──────── DATA FOR THIS EXERCISE

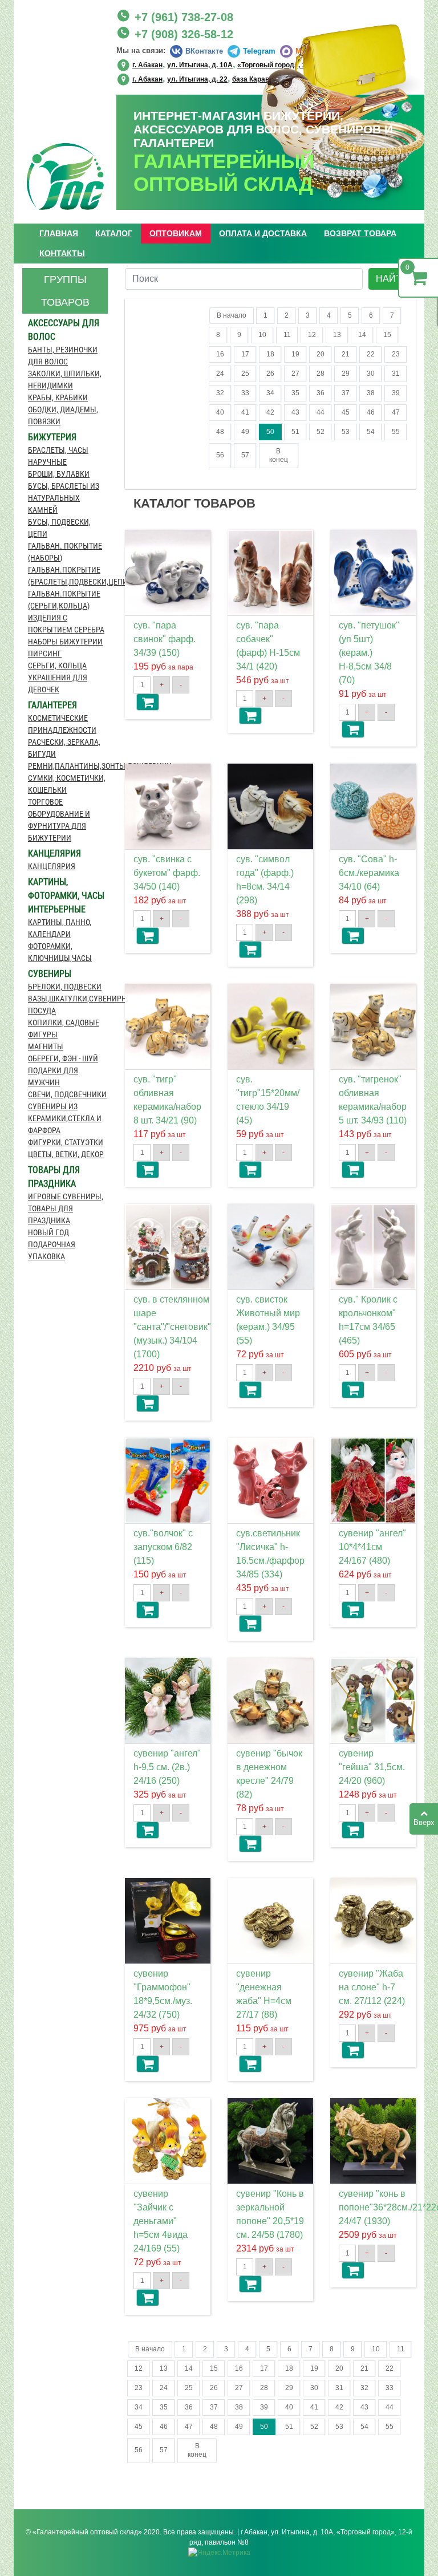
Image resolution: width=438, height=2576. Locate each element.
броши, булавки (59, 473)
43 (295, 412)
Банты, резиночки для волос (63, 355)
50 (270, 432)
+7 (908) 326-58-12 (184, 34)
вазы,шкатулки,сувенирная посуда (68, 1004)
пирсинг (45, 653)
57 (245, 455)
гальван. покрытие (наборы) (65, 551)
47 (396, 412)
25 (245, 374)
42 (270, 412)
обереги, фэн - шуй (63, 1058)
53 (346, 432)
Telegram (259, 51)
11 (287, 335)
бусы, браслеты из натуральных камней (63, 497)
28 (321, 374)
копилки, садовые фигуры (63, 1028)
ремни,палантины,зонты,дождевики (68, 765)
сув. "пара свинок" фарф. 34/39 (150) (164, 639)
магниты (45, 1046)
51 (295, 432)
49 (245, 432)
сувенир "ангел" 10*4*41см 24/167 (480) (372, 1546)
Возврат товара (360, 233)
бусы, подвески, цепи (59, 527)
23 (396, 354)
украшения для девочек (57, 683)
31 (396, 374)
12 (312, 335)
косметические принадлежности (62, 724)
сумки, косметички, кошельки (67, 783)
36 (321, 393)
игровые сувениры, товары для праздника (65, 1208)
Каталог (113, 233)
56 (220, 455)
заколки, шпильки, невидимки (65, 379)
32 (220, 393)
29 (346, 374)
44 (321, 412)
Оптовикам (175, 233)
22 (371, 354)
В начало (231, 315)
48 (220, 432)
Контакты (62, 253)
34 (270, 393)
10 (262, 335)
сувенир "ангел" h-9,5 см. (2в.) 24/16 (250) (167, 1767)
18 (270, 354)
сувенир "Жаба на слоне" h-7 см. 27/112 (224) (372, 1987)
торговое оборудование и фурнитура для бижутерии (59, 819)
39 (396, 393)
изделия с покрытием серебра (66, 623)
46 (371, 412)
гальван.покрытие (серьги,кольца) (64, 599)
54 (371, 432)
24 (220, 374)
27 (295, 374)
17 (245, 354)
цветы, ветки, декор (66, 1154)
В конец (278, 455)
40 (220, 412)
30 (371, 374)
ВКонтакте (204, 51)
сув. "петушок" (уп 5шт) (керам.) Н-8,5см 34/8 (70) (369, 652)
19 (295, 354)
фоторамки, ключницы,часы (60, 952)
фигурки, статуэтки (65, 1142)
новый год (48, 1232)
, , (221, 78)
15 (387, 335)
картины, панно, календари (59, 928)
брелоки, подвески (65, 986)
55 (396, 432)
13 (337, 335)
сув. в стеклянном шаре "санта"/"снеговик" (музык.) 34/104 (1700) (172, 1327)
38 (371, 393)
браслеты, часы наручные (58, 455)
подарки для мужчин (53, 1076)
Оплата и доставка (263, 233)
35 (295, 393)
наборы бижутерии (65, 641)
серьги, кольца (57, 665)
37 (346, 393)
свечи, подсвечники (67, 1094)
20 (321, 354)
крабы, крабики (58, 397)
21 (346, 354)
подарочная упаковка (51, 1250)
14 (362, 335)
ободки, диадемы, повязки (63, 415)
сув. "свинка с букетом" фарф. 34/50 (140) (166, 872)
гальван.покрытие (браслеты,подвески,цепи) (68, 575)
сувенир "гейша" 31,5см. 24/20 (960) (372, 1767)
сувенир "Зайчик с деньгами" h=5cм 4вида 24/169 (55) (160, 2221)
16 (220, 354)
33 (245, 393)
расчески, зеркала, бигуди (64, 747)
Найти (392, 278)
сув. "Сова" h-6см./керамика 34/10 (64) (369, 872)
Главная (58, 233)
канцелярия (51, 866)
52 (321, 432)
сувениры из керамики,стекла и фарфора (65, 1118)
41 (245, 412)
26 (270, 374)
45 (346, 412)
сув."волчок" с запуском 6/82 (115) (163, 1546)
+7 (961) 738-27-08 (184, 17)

────────────────
──────── DATA FOR THIS EXERCISE

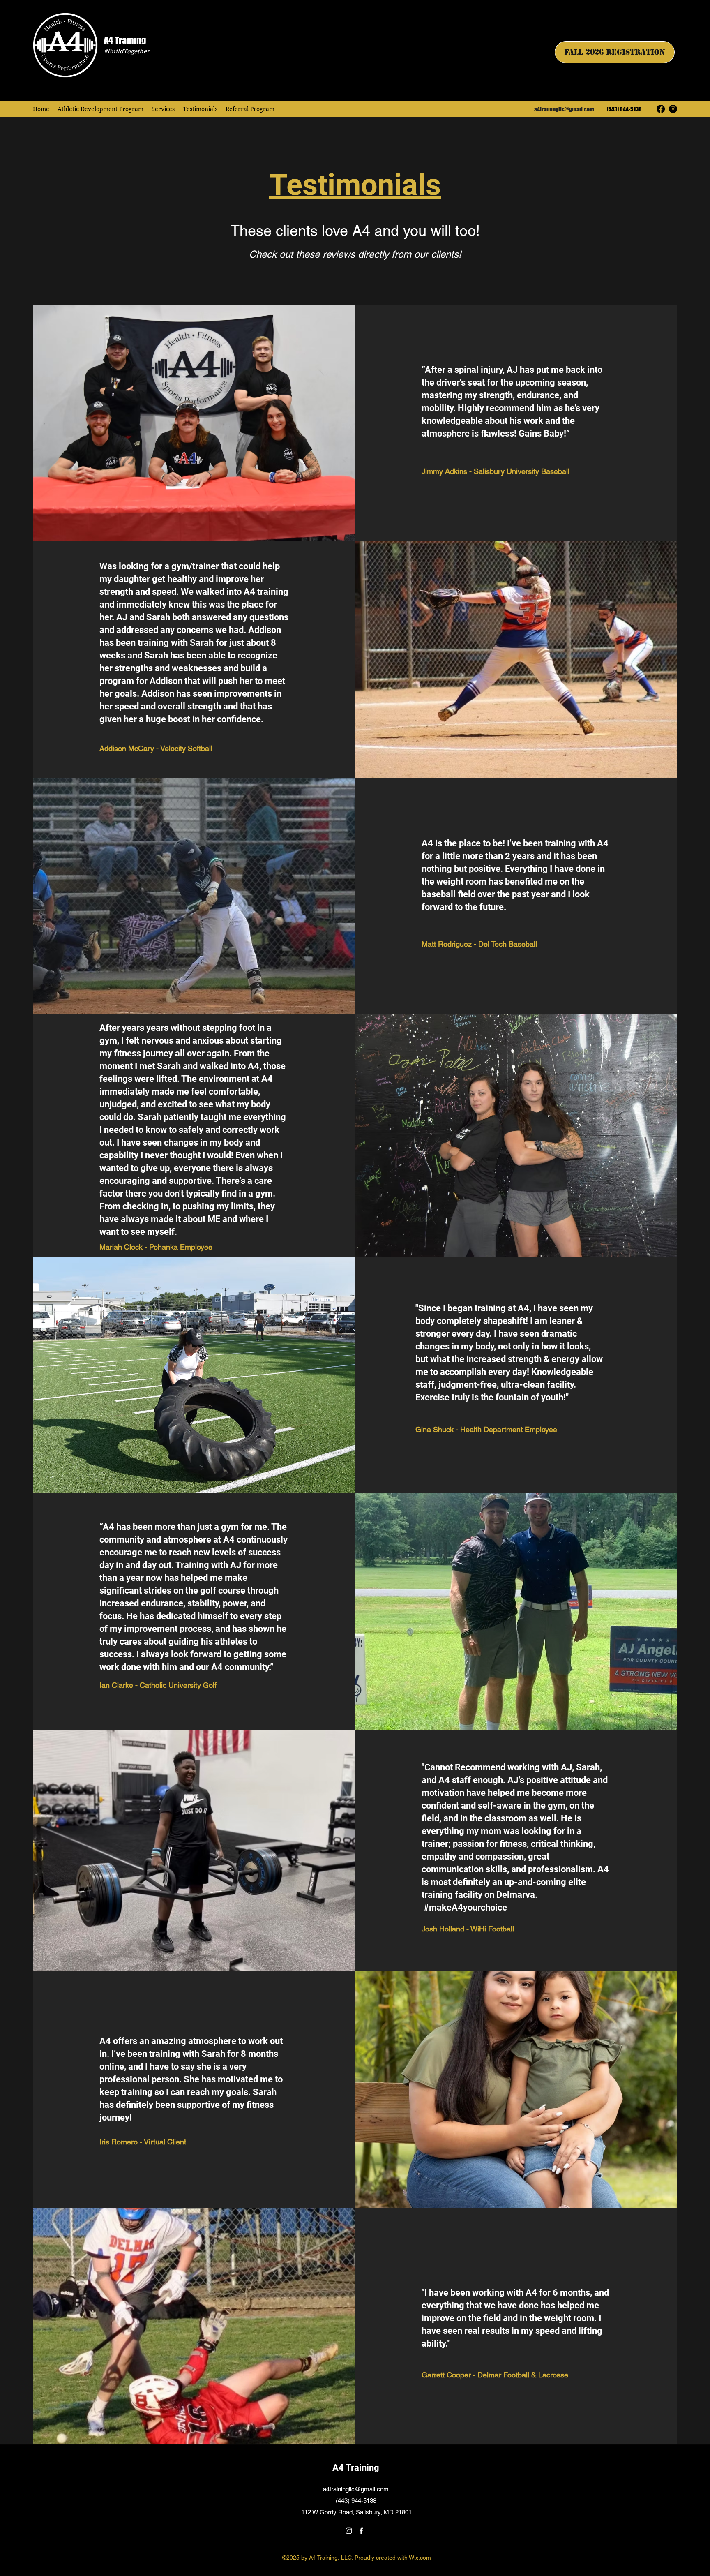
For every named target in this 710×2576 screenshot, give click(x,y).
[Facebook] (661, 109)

────────────────

ASSIGNED TASK> After locating the line with "42 (270, 412)" above, return that line and every later line through the one with "56 (220, 455)", word for word and with nothing else.

RESULT OF THE EXERCISE>
42 (270, 412)
обереги, фэн - шуй (63, 1058)
53 (346, 432)
Telegram (259, 51)
11 (287, 335)
бусы, браслеты из натуральных камней (63, 497)
28 (321, 374)
копилки, садовые фигуры (63, 1028)
ремни,палантины,зонты,дождевики (68, 765)
сув. "пара свинок" фарф. 34/39 (150) (164, 639)
магниты (45, 1046)
51 (295, 432)
49 (245, 432)
сувенир "ангел" 10*4*41см 24/167 (480) (372, 1546)
Возврат товара (360, 233)
бусы, подвески, цепи (59, 527)
23 (396, 354)
украшения для девочек (57, 683)
31 (396, 374)
12 (312, 335)
косметические принадлежности (62, 724)
сумки, косметички, кошельки (67, 783)
36 (321, 393)
игровые сувениры, товары для праздника (65, 1208)
Каталог (113, 233)
56 (220, 455)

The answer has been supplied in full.